Additionally, notice provisions related to change orders, most contracts also contain stringent notice requirements in regards to the starting and ending of the force majeure period.
The cost versus schedule relief
While a lot of contracts do not entitle the claimant for claiming additional compensation for a valid force majeure claim, other contacts do. Suppose the pandemic impacted someone’s ability to carry out tasks in accordance with the contract, it is important to undertake a comprehensive contractual review for assessing whether issues coming from the pandemic entitle them to either or both cost and schedule relief.
Proactive change and claim management
A natural tendency is present on numerous projects to focus on completing the work on time. This often leaves resolving claims to be conducted at the end of the project.

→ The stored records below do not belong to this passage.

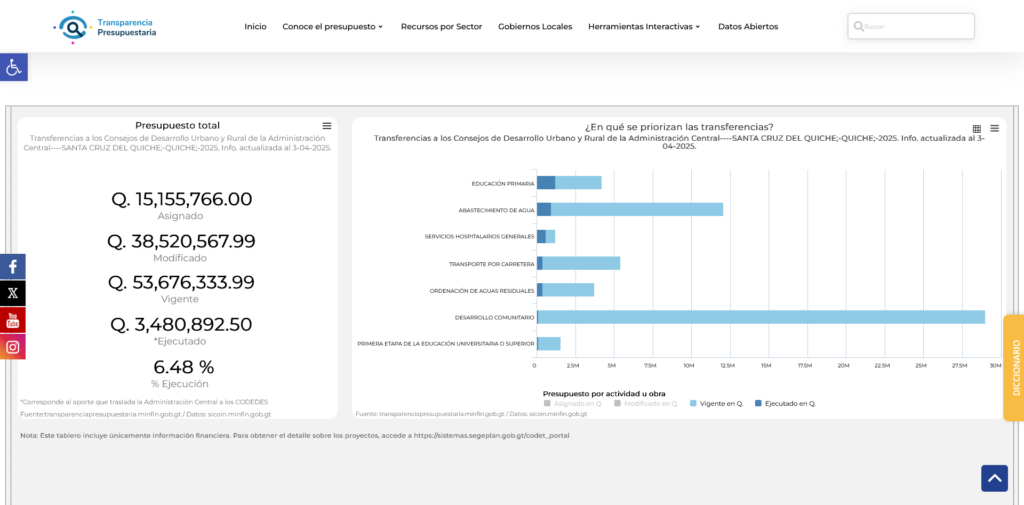
Task: Show data table view icon on chart
Action: [x=977, y=129]
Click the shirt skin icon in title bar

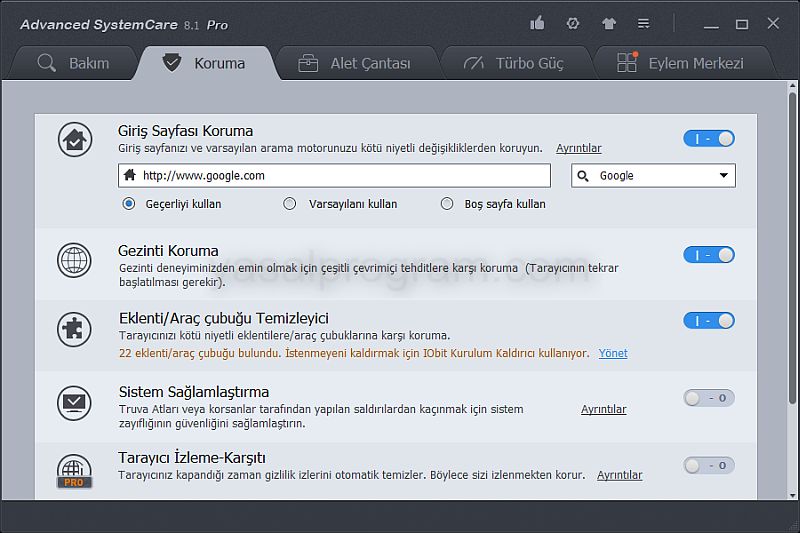coord(609,24)
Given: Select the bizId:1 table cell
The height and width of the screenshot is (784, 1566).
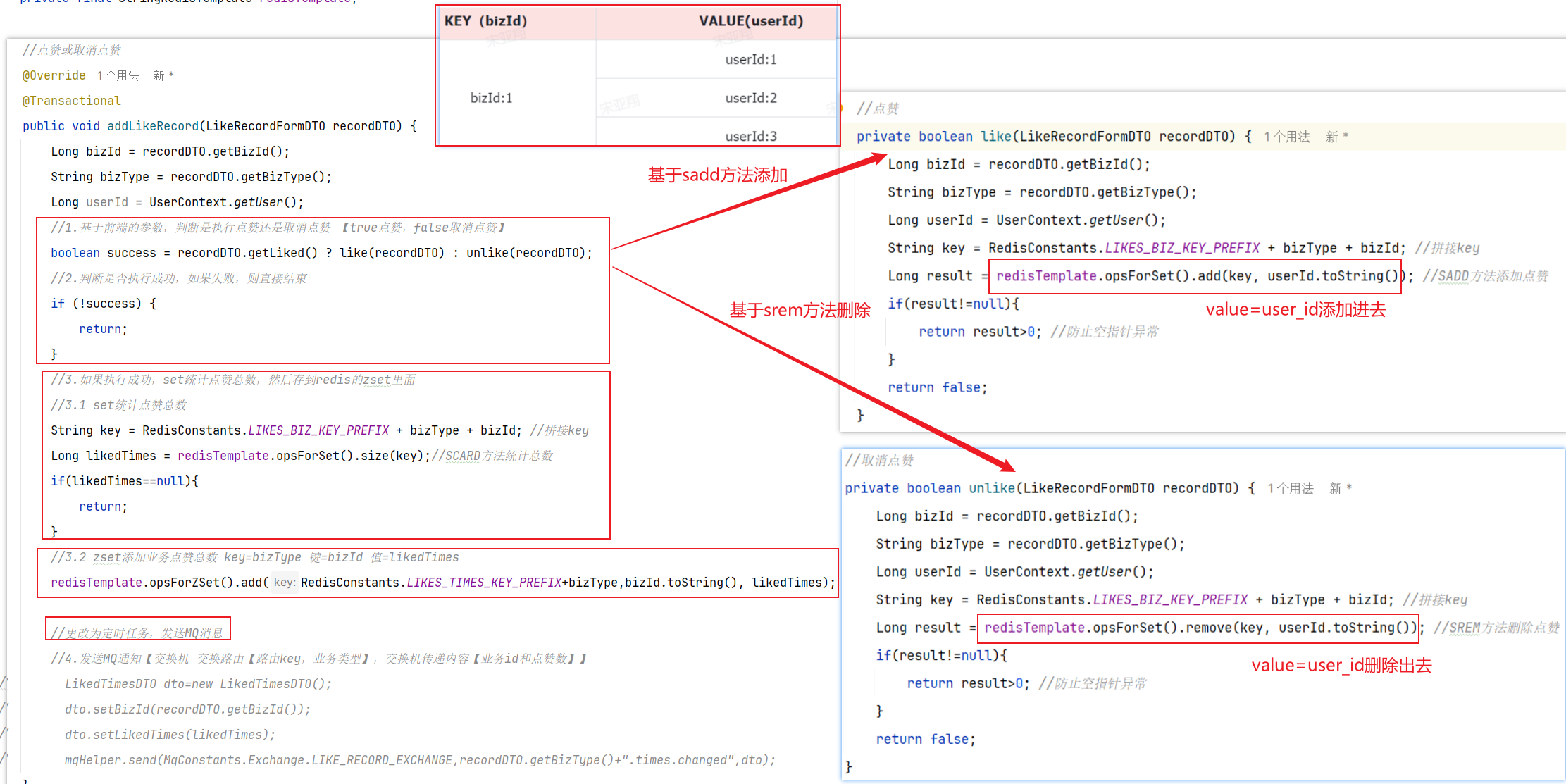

While it is not always practical, quantum analysis professionals recommend that both owners and contractors deal with pandemic claims (and all claims in this regard) straight away before they relax.
Whilst the pandemic did impact construction projects across much of the developed world, Canada was quite impacted, especially Toronto. Careful planning, communication, enforcement & understanding of contractual rights, legislative rights, as well as other rights and remedies can help reduce these risks.